PNG POLITICAL PARTY A SHADOW OF ITS FORMER SELF

Editorial

PNG Post-Courier

PORT MORESBY, Papua New Guinea (Feb. 25) - Pangu Pati ripping itself apart again. What’s new, the political veterans would say on reading the reports about Sir Rabbie Namaliu declaring himself party leader and Chris Haiveta standing adamant for his leadership.

The party that levered Papua New Guinea into modern politics and into self-government and independence is a sad shadow of its 1970s presence.

Now it is being fought over by a handful of politicians and their helpers in the lead-up to a possible challenge to the Government.

Depending on the ruling in the challenge to the election of the Governor-General, the parties could be summoned back to Parliament within days.

And the play for power will be on in earnest if and when that happens.

That is where the issue of Pangu leadership really counts. Sir Rabbie is still an acceptable compromise to many people for the prime ministership of the nation.
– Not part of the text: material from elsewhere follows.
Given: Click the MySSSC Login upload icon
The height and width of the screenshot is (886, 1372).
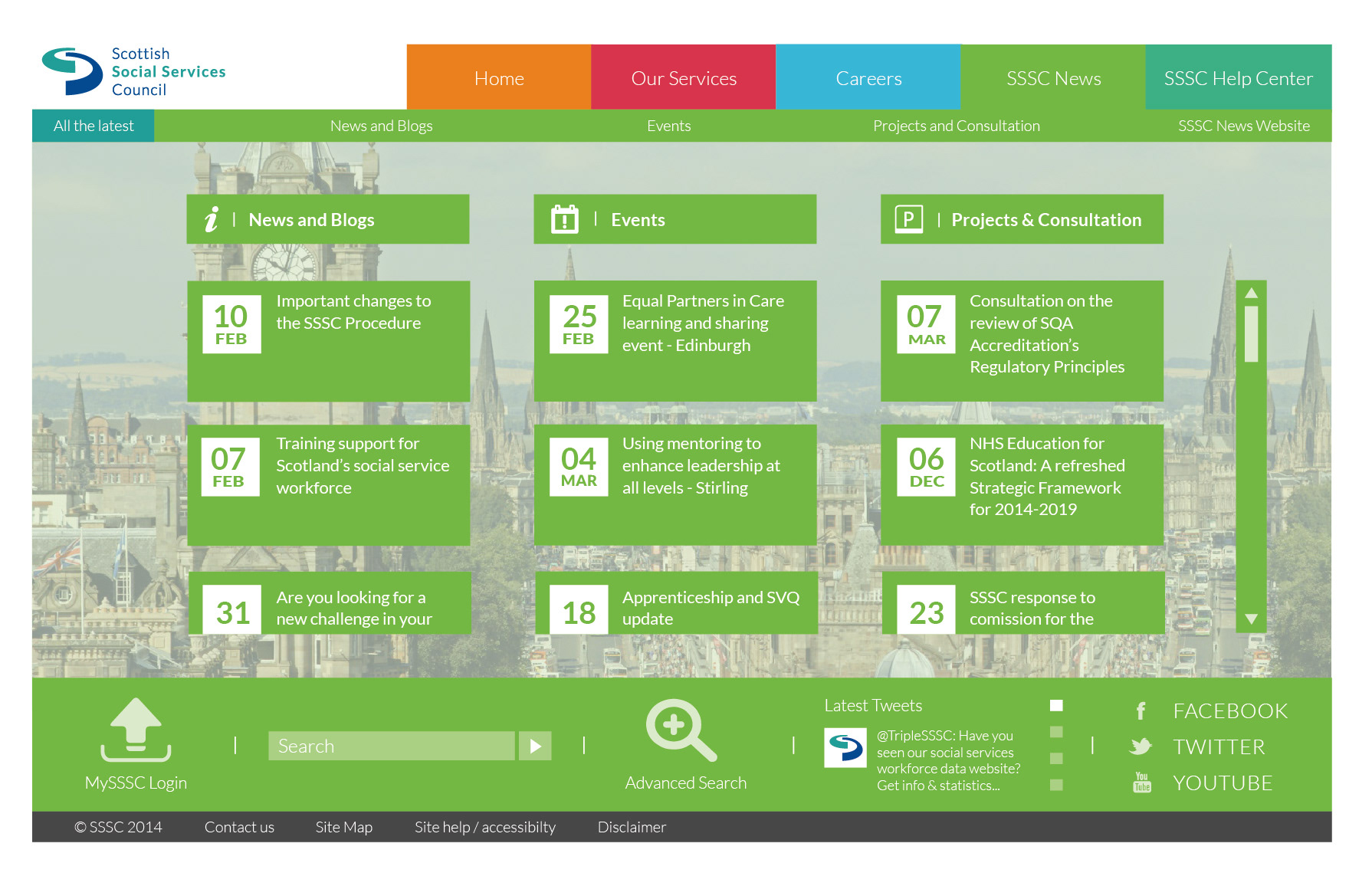Looking at the screenshot, I should tap(136, 729).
But he needs a party to be respectable. 

If yesterday’s maneuvers result in Sir Rabbie and his followers controlling Pangu, it will be an interesting card to play in the political poker that will be demonstrated in Parliament.
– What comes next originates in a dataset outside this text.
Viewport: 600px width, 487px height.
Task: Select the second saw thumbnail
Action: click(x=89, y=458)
As a sideshow, it continues the saga of the two relatives by marriage being on opposing sides of the Pangu fight: Mr Haiveta and New Ireland Governor Ian Ling-Stuckey.
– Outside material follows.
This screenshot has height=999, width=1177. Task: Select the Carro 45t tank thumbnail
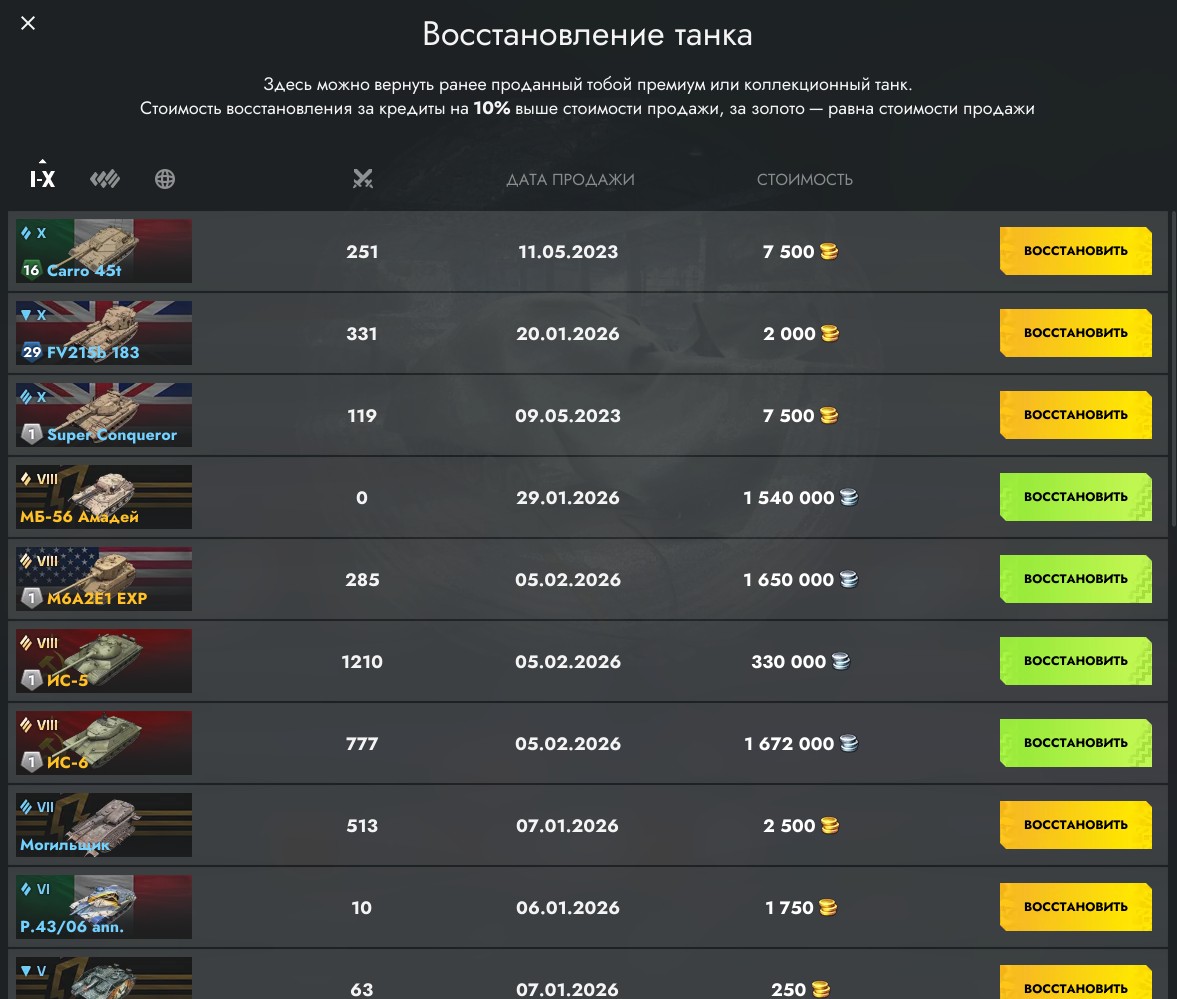(104, 251)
Mr Ling-Stuckey and his protégé, Kavieng MP Martin Aini have been battling against Mr Haiveta’s leadership. Whether they are on the winning side in this faction fighting is yet to be seen.

Mr Haiveta has been involved in powerful actions in recent times, with lucrative deals for Gulf Province flowing from his trips to Asia. The signs are that he has had support from National Government leaders.

Now it remains to be seen what influence the Namaliu/Ling-Stuckey group will have, with the Pangu rank and file and with the leadership of the Government.